(TEXTE RETENU):
....

10/05/23

Encore une dose d’insécurité juridique en matière d'acquisition?

Imaginez...

Vous êtes le plus important producteur de limonades du marché et vous venez d'acquérir un producteur de limonades biologiques en Allemagne. Cette limonade ne figurait pas encore dans votre gamme de produits. Si vous vouliez renforcer votre position sur le marché, vous deviez chercher un producteur de limonades biologiques. Aussitôt dit, aussitôt fait!

L'acquisition n'a pas dû être notifiée à la Commission européenne ni à l'Autorité allemande de la concurrence. Le chiffre d'affaires du fabricant local était suffisamment bas pour qu'aucun seuil de notification ne soit dépassé. Vous avez donc été ravi lorsque votre juriste d'entreprise vous a dit que vous pouviez procéder à l'acquisition immédiatement. Par expérience, vous savez qu'une procédure de notification prend beaucoup de temps.

Mais avant même que vous ne puissiez célébrer l’acquisition, votre téléphone sonne à toute volée. En effet, le lendemain de l'envoi du communiqué de presse annonçant l'acquisition, l'Autorité allemande de la concurrence vous informe qu’elle ouvre une enquête sur un éventuel abus de position dominante.

Abus de position dominante? Vous manquez de tomber de votre chaise. L'acquisition ne devait quand même pas être notifiée? Ce n’est pas possible! Ou bien si?

Quelques précisions.

La Cour de justice de l’Union européenne a récemment rendu son arrêt dans l'affaire Towercast.

Cette décision concerne une acquisition dans le secteur des télécommunications en France. Cette acquisition ne nécessitait pas de notification préalable. Toutefois, après l'acquisition, un concurrent, Towercast, a déposé une plainte auprès de l'Autorité française de la concurrence, estimant que l'acquisition constituait un abus de position dominante. L'Autorité française de la concurrence a rejeté la plainte, après quoi Towercast a fait appel devant la Cour d'appel de Paris, qui s'est adressée à la Cour de justice de l'Union européenne, en lui demandant si une autorité nationale de la concurrence peut considérer qu'une acquisition constitue un abus de position dominante même si cette acquisition n'a pas dû être notifiée.

....

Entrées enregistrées
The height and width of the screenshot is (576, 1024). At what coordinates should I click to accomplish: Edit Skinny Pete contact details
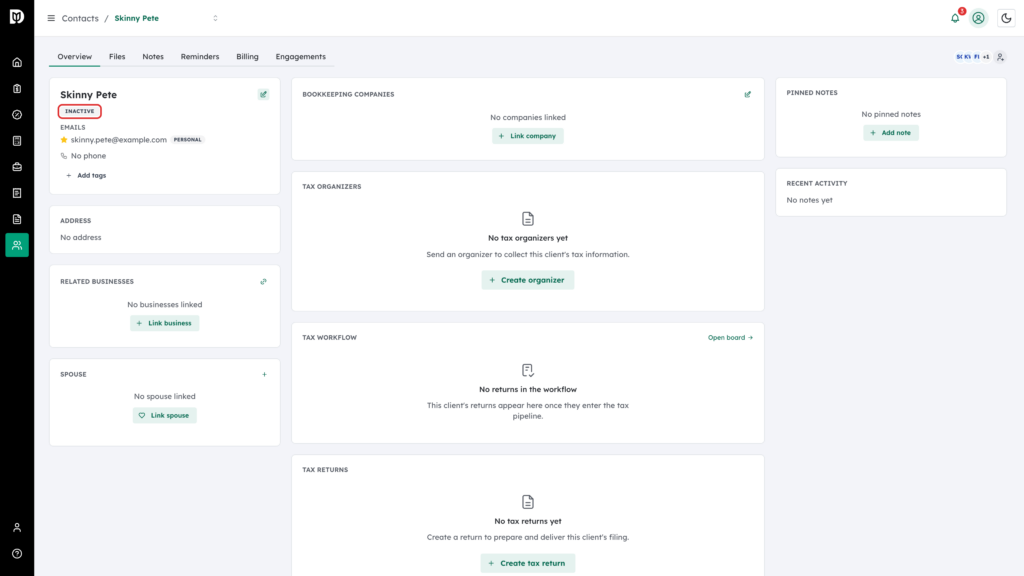click(263, 95)
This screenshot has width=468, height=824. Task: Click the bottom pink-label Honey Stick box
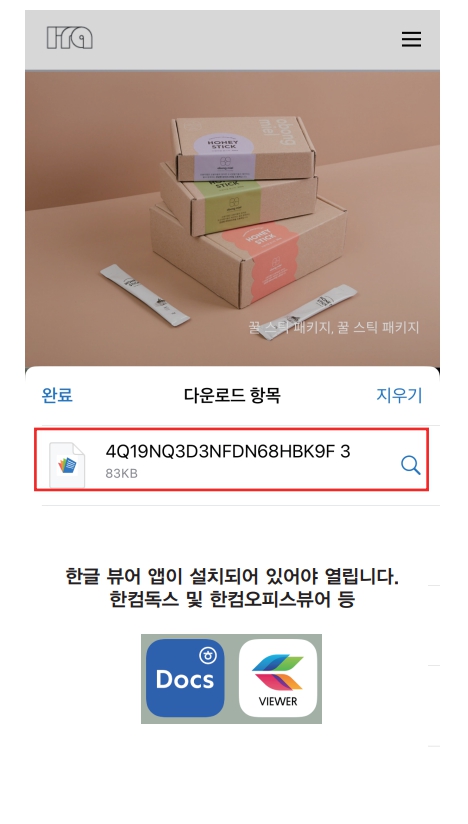point(248,252)
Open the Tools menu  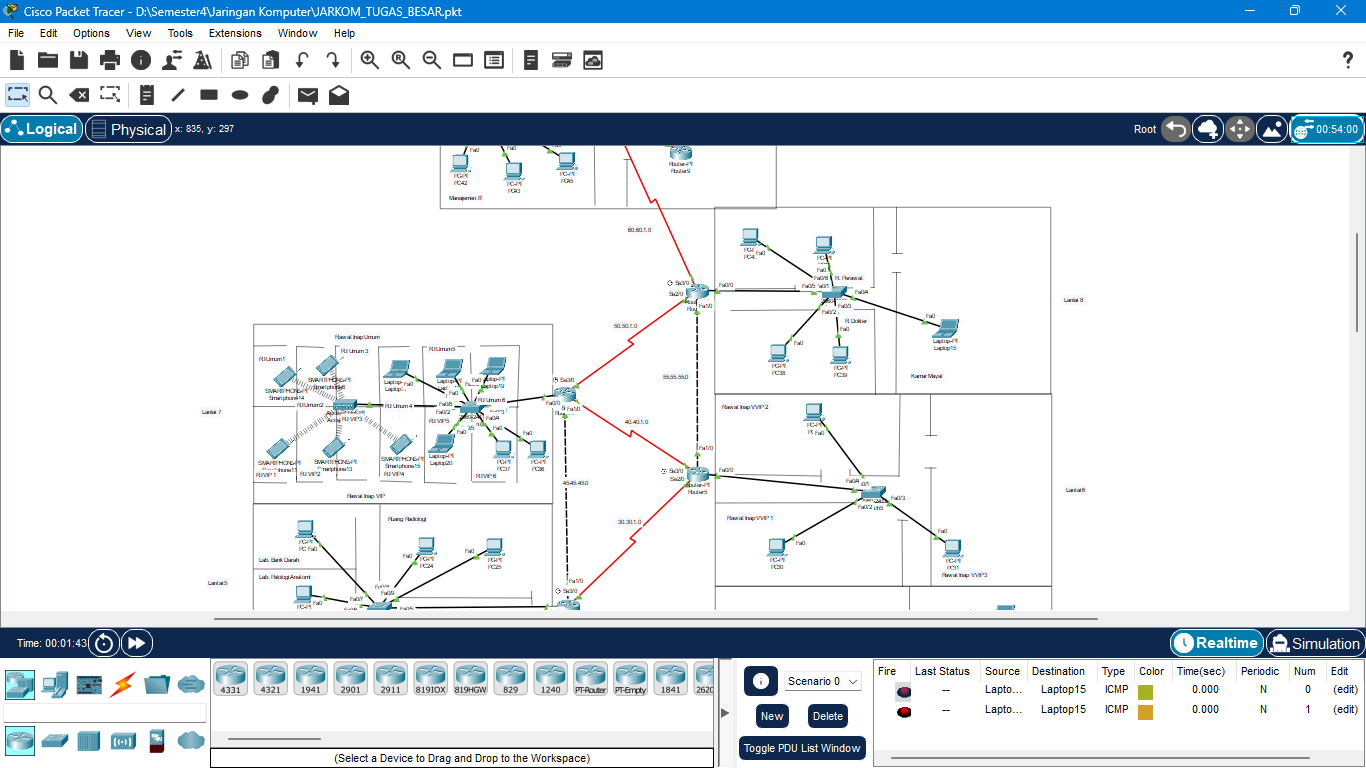(x=180, y=33)
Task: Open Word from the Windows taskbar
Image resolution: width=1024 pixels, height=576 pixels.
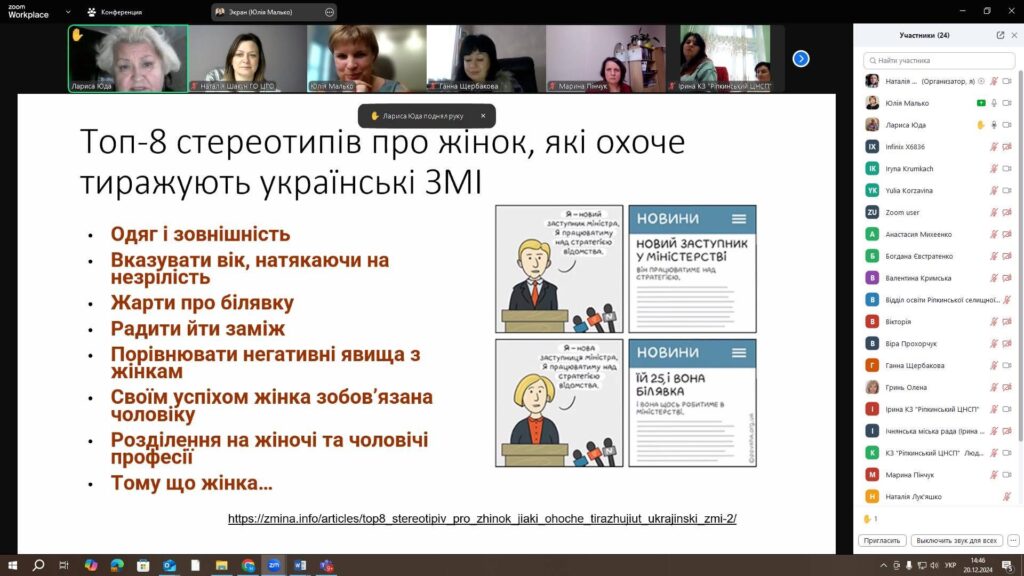Action: pos(300,565)
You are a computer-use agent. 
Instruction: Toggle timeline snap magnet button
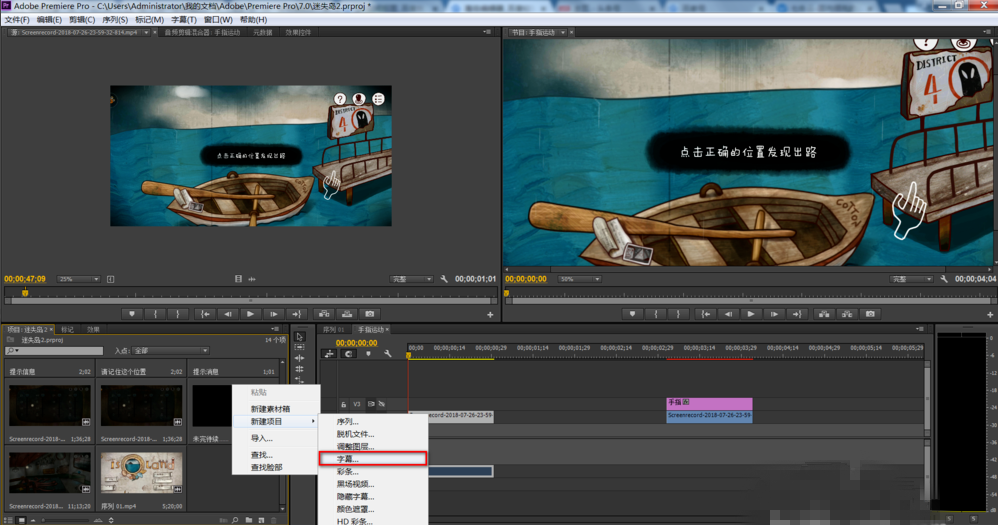tap(348, 353)
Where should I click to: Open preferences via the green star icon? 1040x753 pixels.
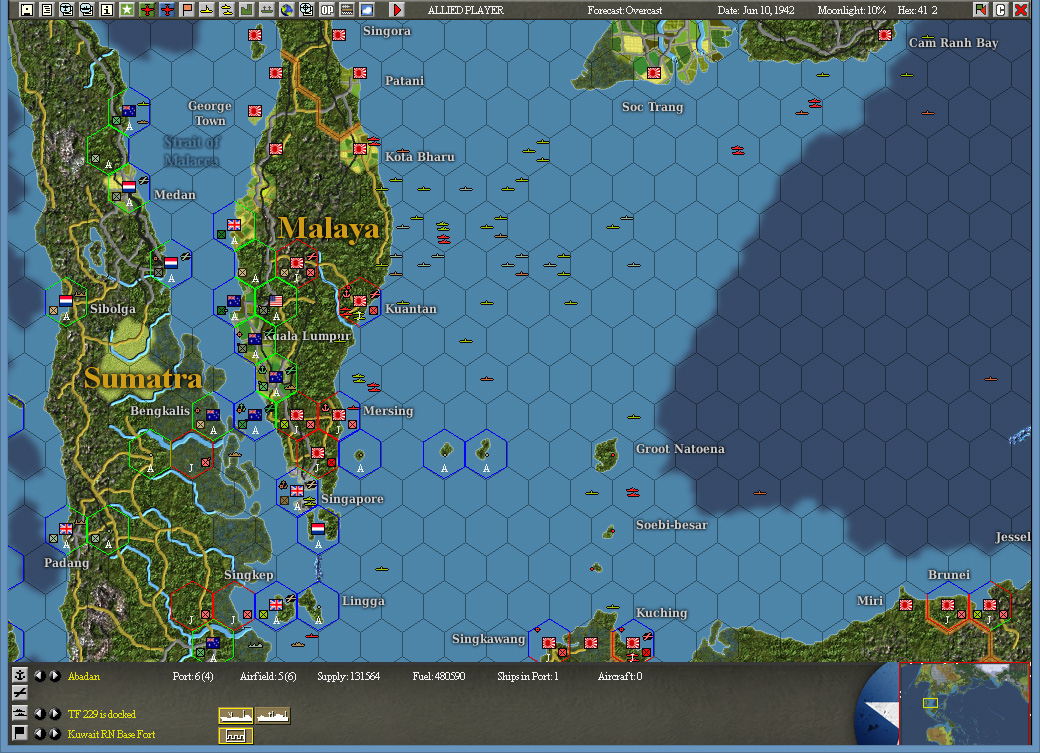(x=127, y=11)
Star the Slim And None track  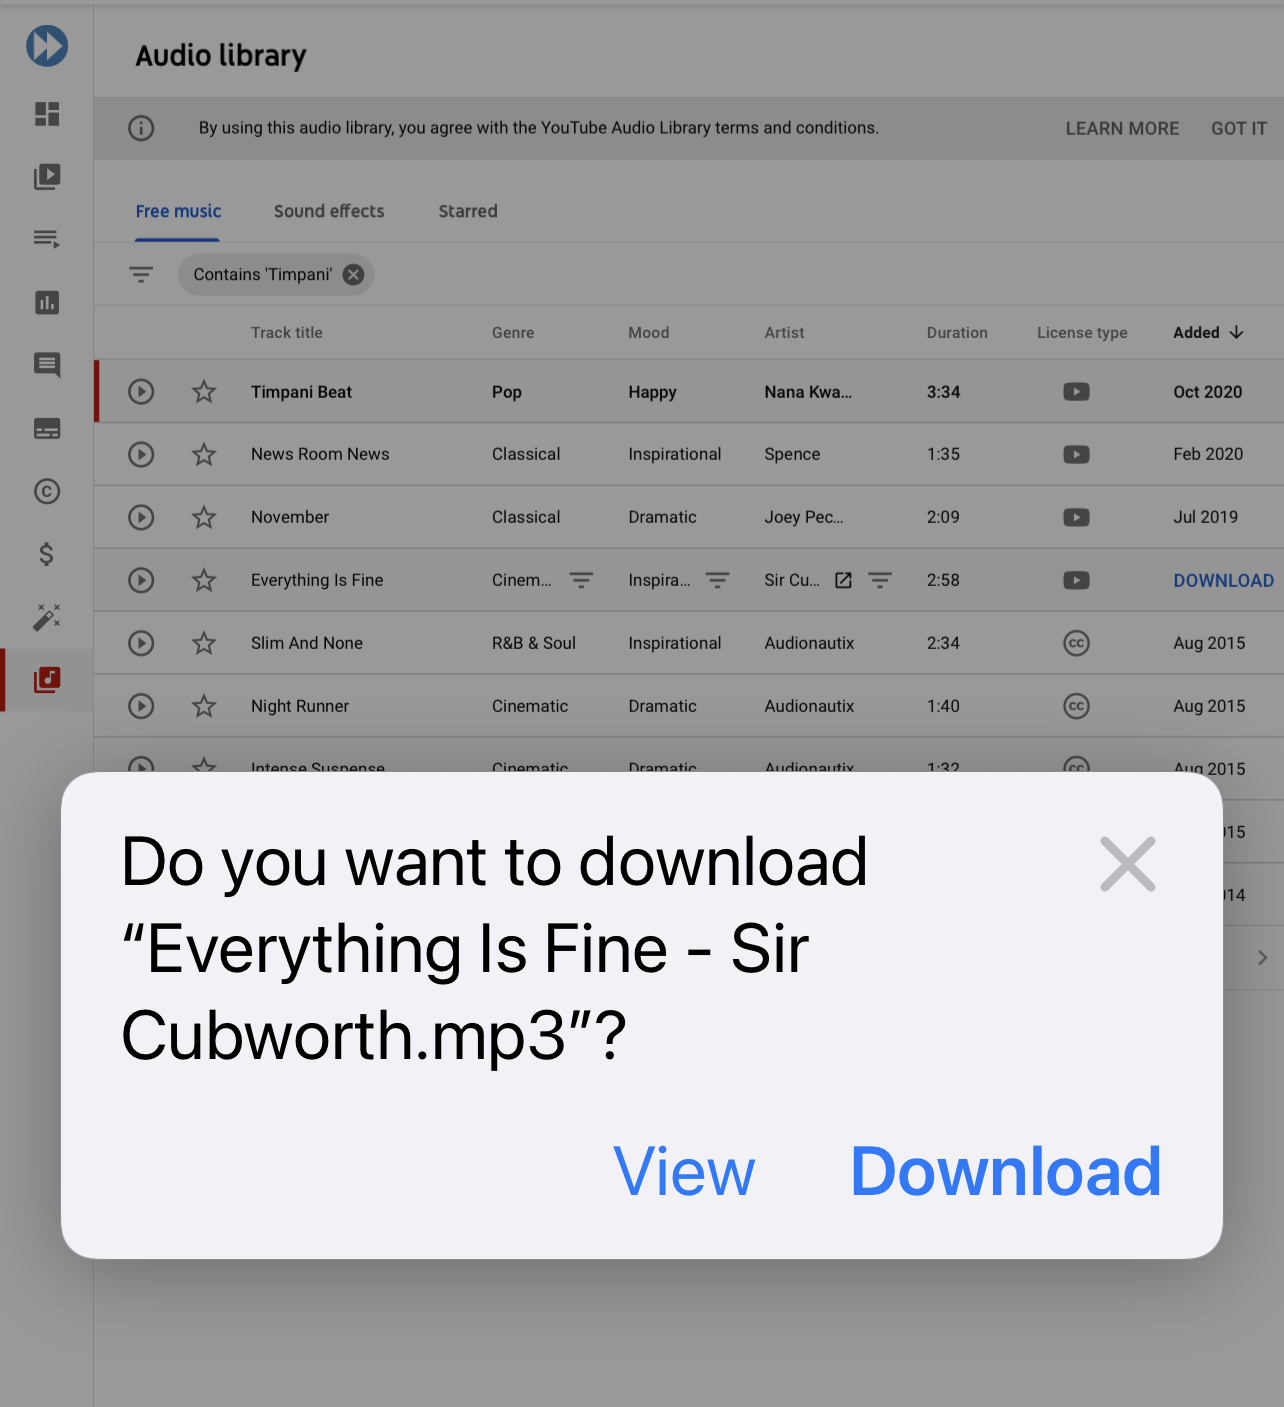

....

(VOTRE CONSIGNE):
Réécrivez le passage de l'article sur l'arrêt Towercast, en partant de « Abus de position dominante? » et en allant jusqu'à « dans l'affaire Towercast. », où « chaise » devient « fauteuil ». Appuyez-vous uniquement sur l'article.

(EXERCICE CORRIGÉ):
Abus de position dominante? Vous manquez de tomber de votre fauteuil. L'acquisition ne devait quand même pas être notifiée? Ce n’est pas possible! Ou bien si?

Quelques précisions.

La Cour de justice de l’Union européenne a récemment rendu son arrêt dans l'affaire Towercast.